A School Community Created through Traditional Ekete Basketry
By Che Sabalja, Art and Art Education, EdD Program, Teachers College, Columbia University/ Art Teacher, Montessori 31, Yonkers Public Schools
The complexity of social concerns which are not addressed in the school environment can be welcomed by the artistic process that incorporates self-reflection and discourse in visual arts education. Students may heighten social awareness to foster change within their community through personal narrative as a vital aspect of defining and taking ownership of their identity and sense of place.
The project used verbal and visual context focused on Effective Empathetic Learning
strategies to develop community. Guest artist, Ugo-Charles Onyewuchi, incorporated indigenous arts as a socio-cultural document in contemporary society to promote exchange and commonalities inspired by Ekete basket weaving.
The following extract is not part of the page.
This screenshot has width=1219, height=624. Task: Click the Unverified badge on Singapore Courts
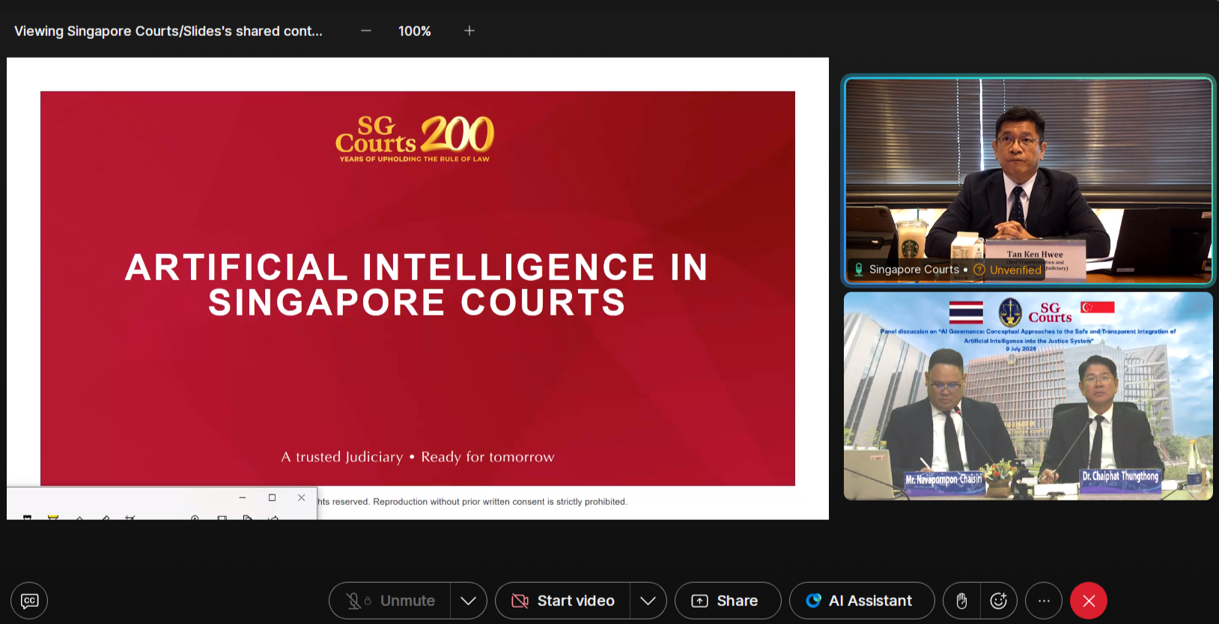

The community project led by an artist of color introducing non-western art forms facilitated a tangible learning opportunity for students from predominantly immigrant families.
The project provided value and respect for art forms and cultural expression other than European derived and one in which the students identified with and were invested. The artistic exchange of multimodal narratives including musical playlists, choice of fabrics, reflective writing on stems, and collage, encompassed the students’ shared stories, histories, and journeys interweaving the school culture with the Yonkers community and beyond borders to Africa. By working as a holistic entity facilitated by narrative embedded within the baskets, students shared sense of community and discovered connections with each other in a contemporary setting.